Many Americans who have yet to be vaccinated cite one of three reasons: either they are concerned about possible side effects, or they want to wait to see if it is safe, or it is difficult for them to obtain a vaccination. Others cite different reasons.
Nationwide, 17,040,000 people, 6.8% of the adult population, do not trust the COVID-19 vaccines, and another 7,350,000, or 2.9%, do not think COVID-19 is a big threat. Additionally, 14,070,000 American adults, or 5.6% of the 18 and older population, have not been vaccinated because they do not trust the government.
In Maryland, an estimated 265,500 adults, or 5.8%, say they will likely refuse the vaccine. Of all adults in the state, 4.7% will refuse because they do not trust the COVID-19 vaccine specifically, 1.3% because they do not think COVID-19 is a big threat, and 4.6% because they distrust the government.
Despite pockets of resistance, Maryland is doing a better job at vaccinating its population quickly than most states. So far, 64.2% of Maryland’s population are fully vaccinated, compared to 56.4% of all Americans.

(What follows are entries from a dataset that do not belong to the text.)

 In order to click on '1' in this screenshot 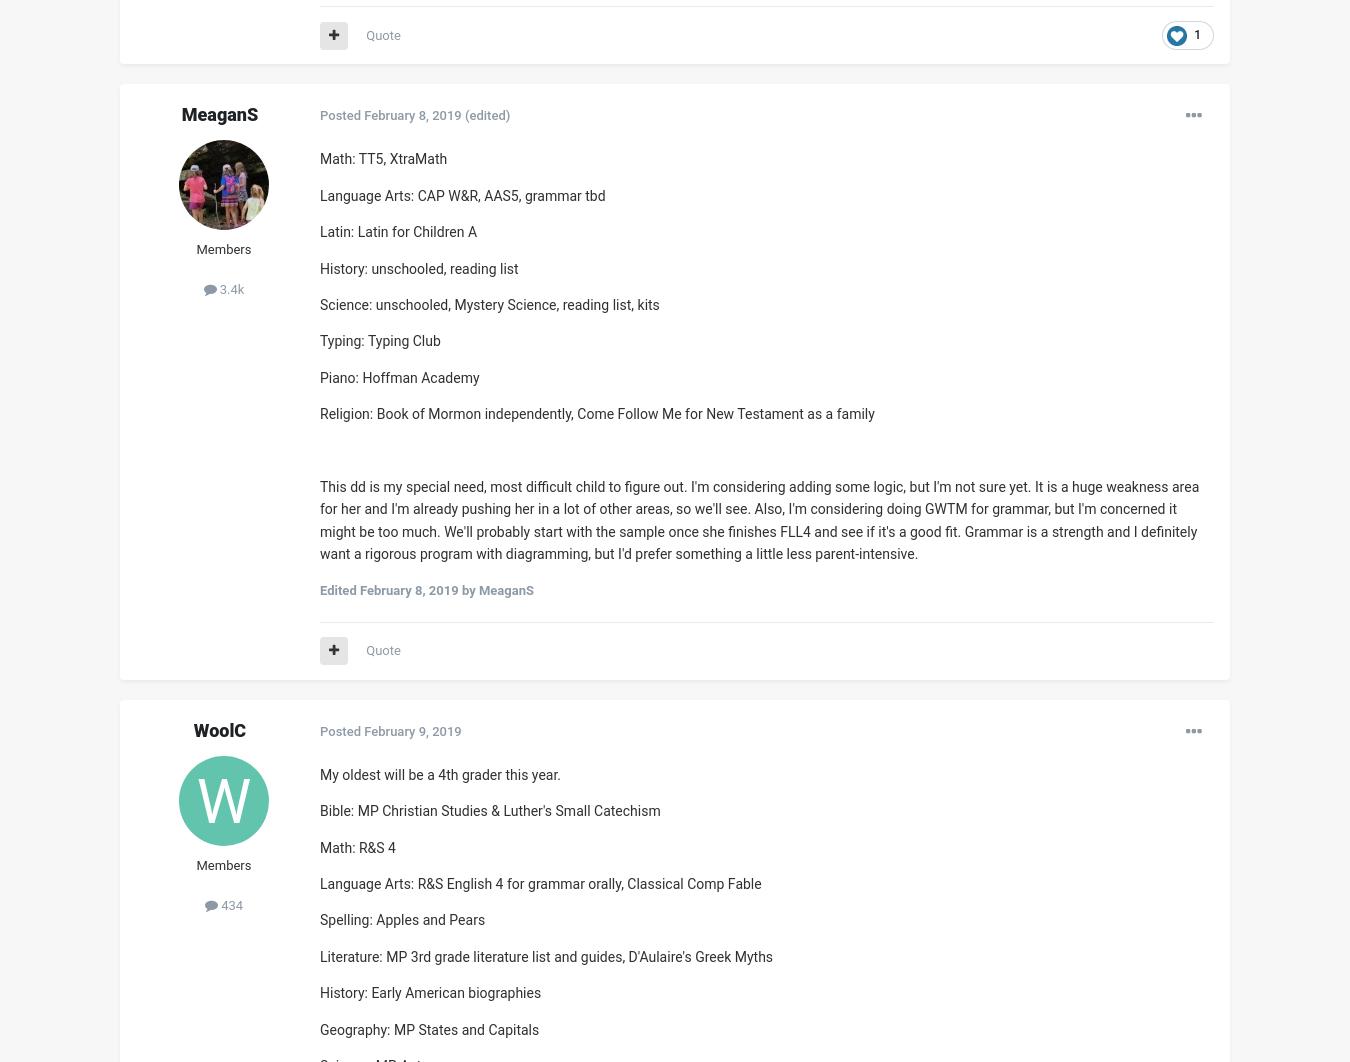, I will do `click(1196, 35)`.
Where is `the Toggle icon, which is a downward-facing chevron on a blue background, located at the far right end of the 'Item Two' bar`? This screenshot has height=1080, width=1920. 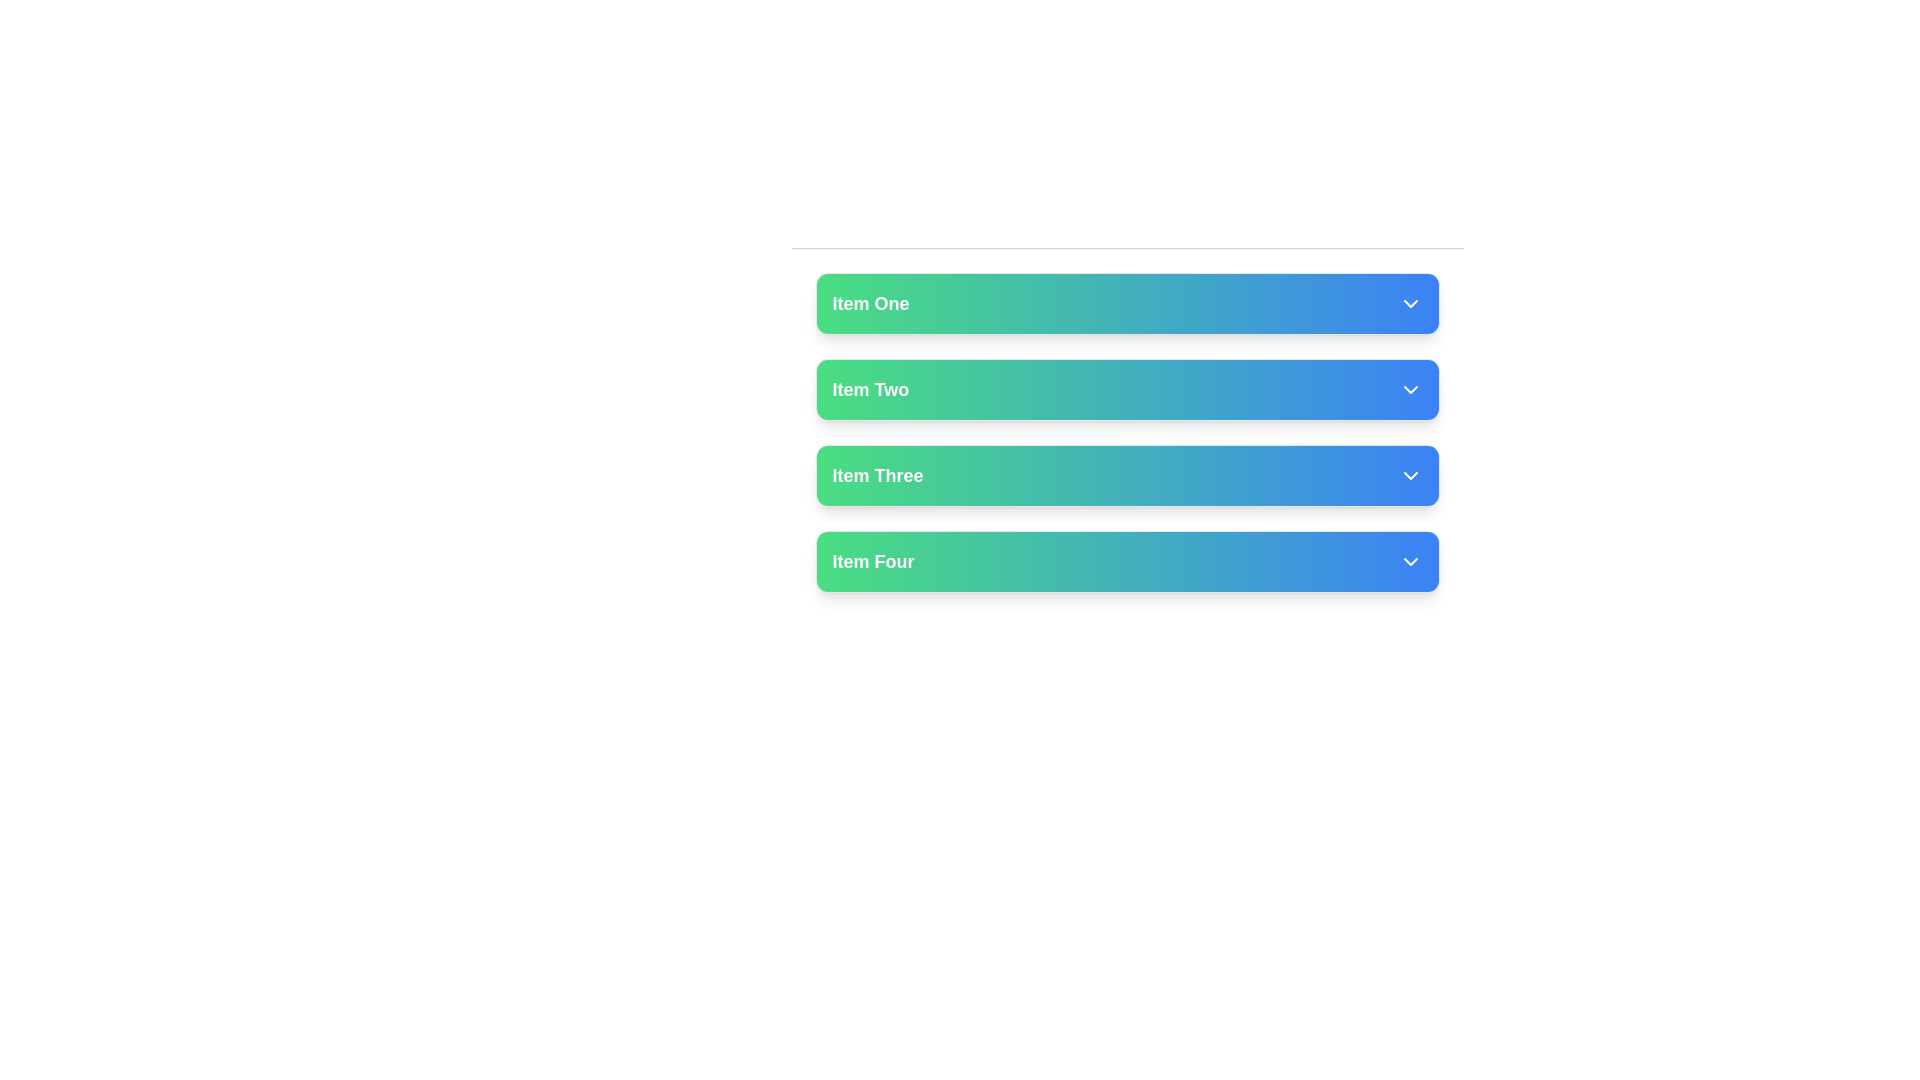 the Toggle icon, which is a downward-facing chevron on a blue background, located at the far right end of the 'Item Two' bar is located at coordinates (1409, 389).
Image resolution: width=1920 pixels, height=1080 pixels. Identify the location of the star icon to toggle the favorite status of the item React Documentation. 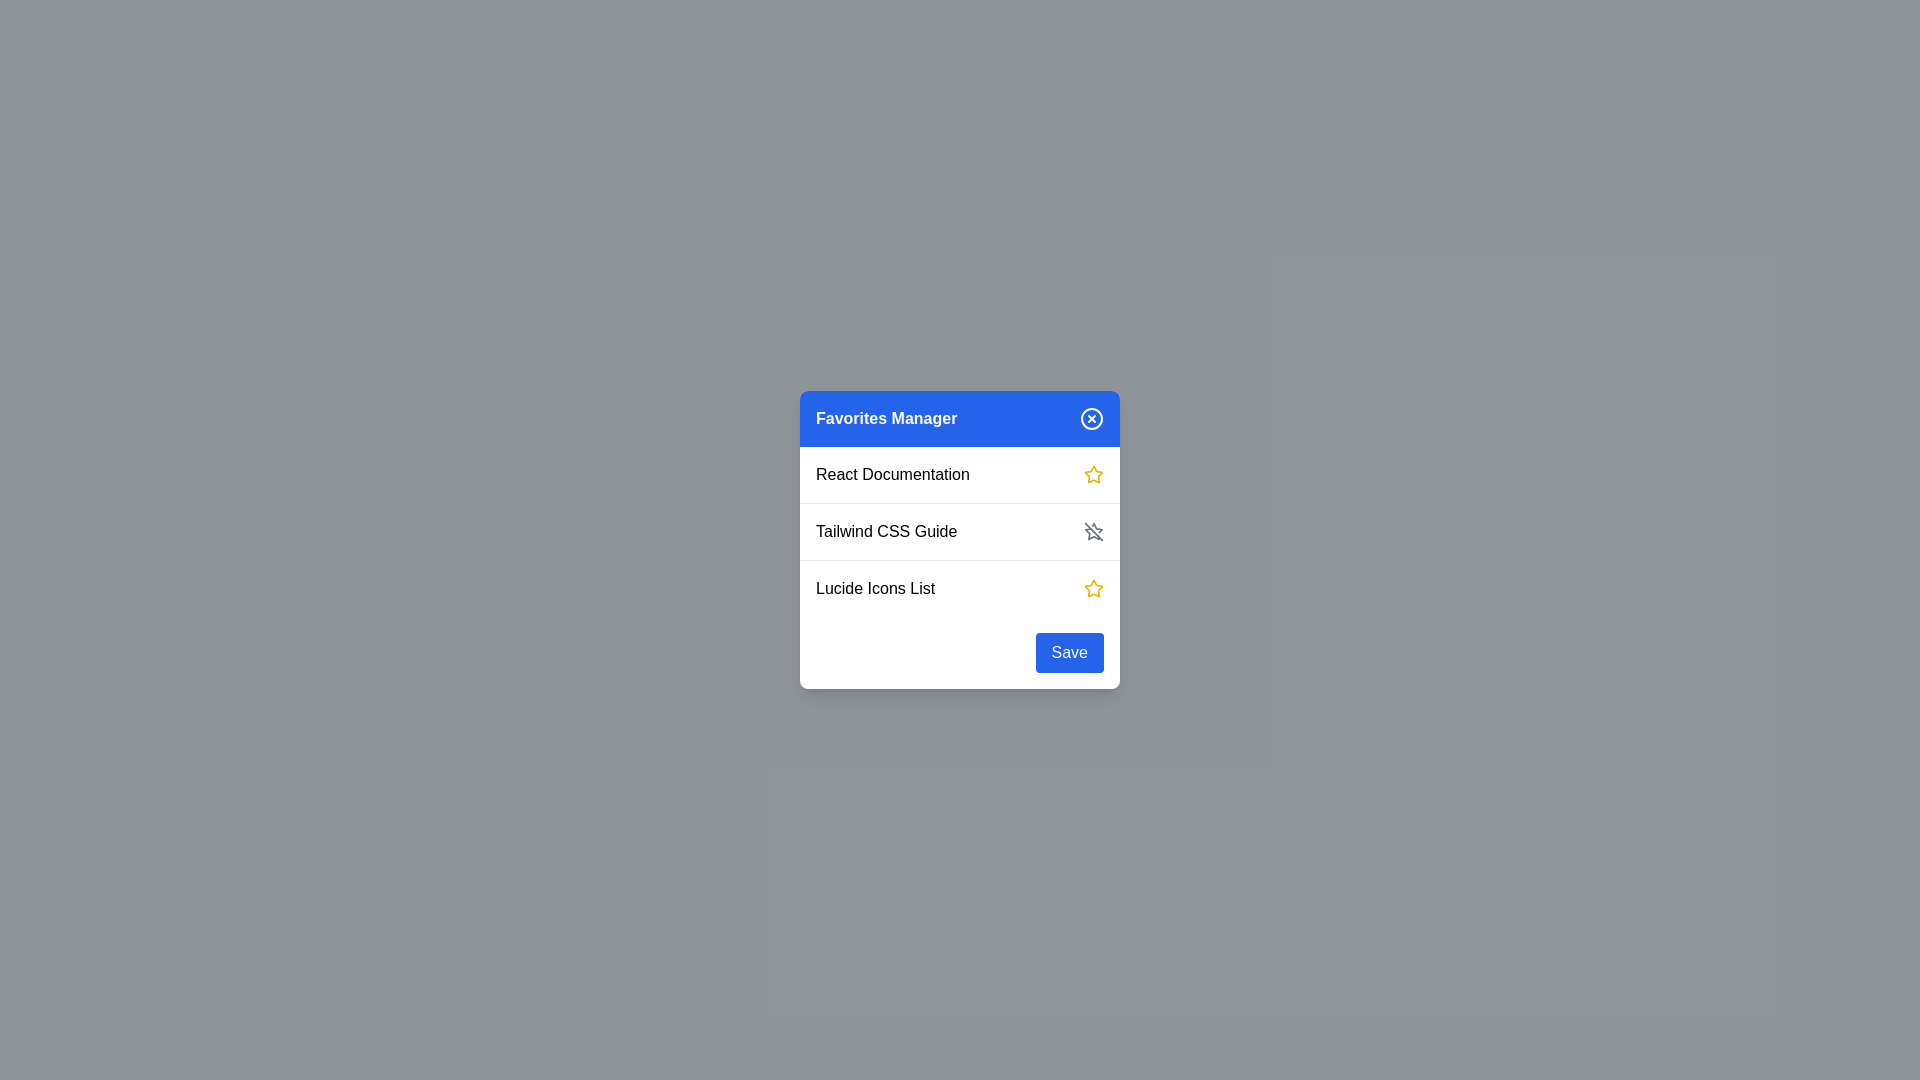
(1093, 474).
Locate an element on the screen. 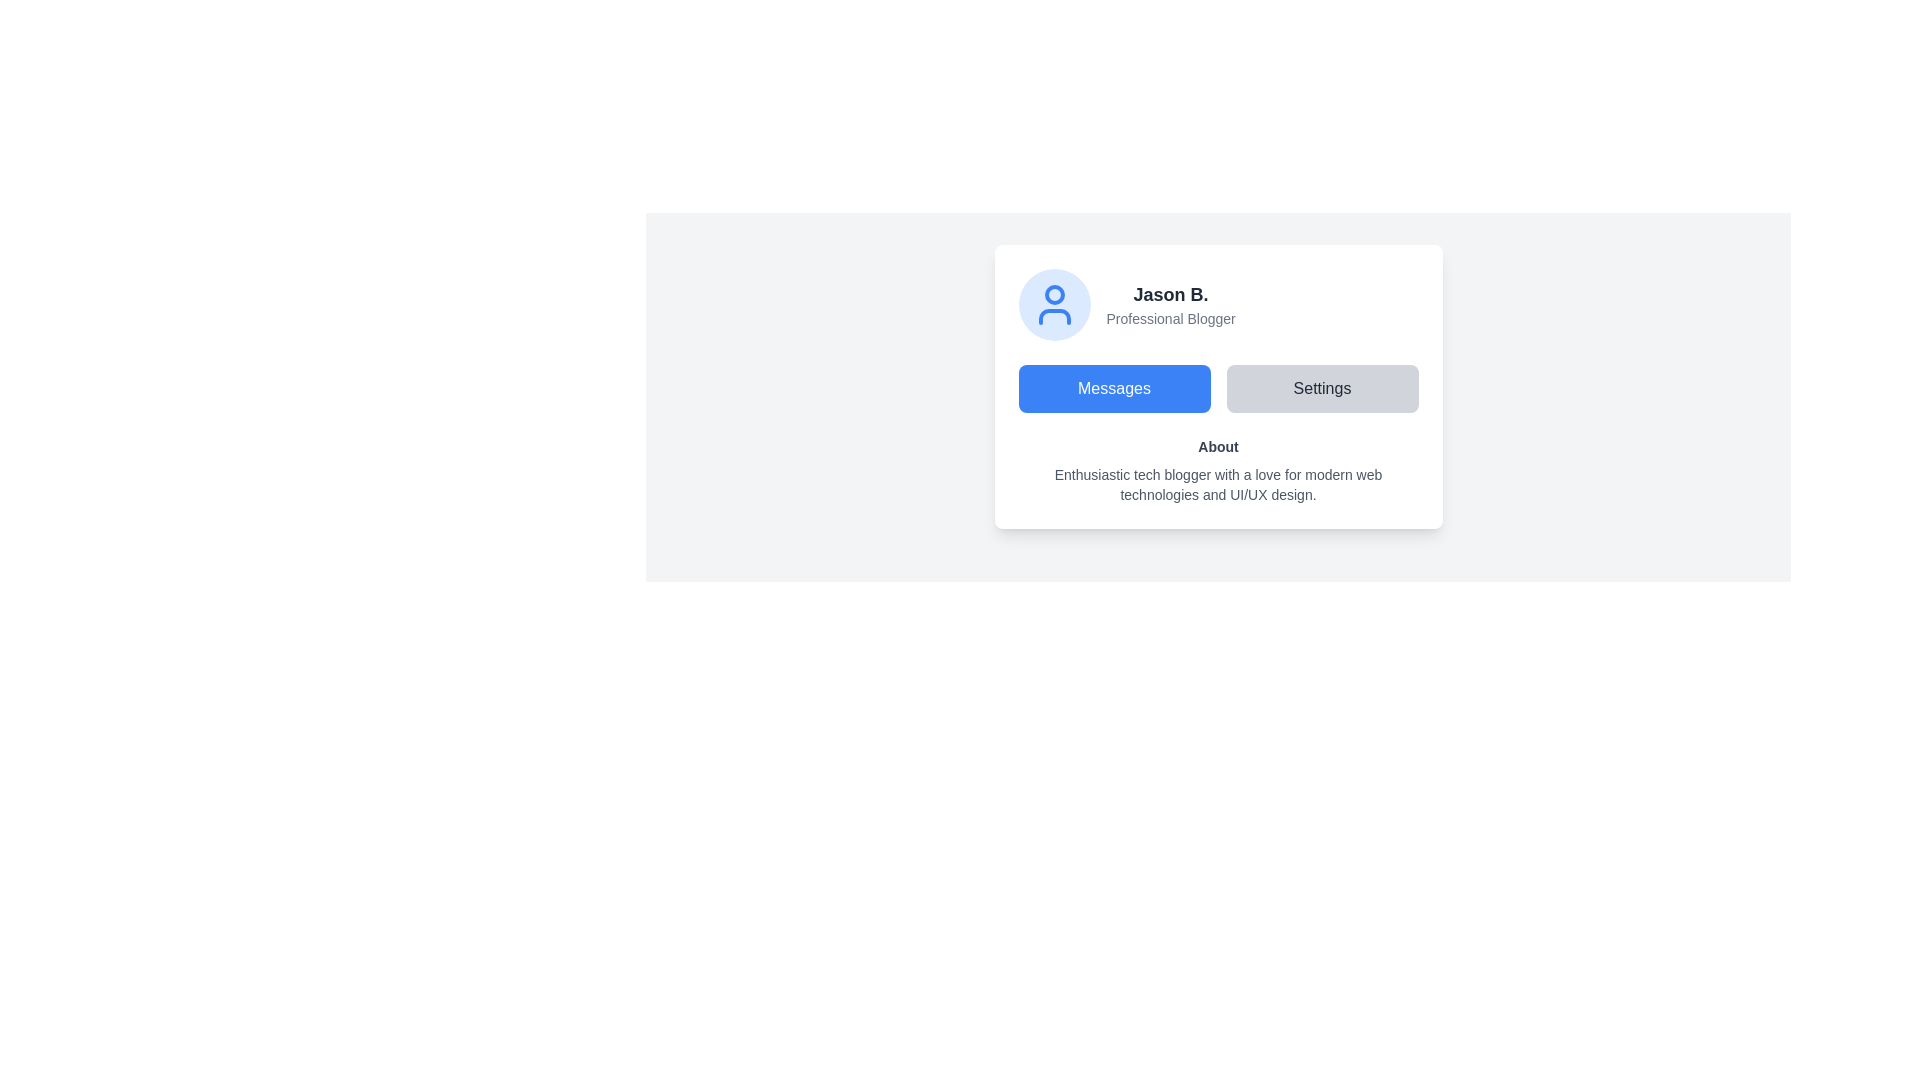 This screenshot has height=1080, width=1920. the Text Display element that represents the user's name and role, located at the top center of the card layout is located at coordinates (1171, 304).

Meanwhile, the virus continues to spread. Since the beginning of the pandemic, there have been 530,861 confirmed cases of the virus in the Maryland, and a total of 10,426 residents have died as a result.
All survey data used in this story was published by the Census on Sept. 22, 2021. All data related to COVID-19 infections, fatalities, and vaccinations is current as of Sept. 30, 2021.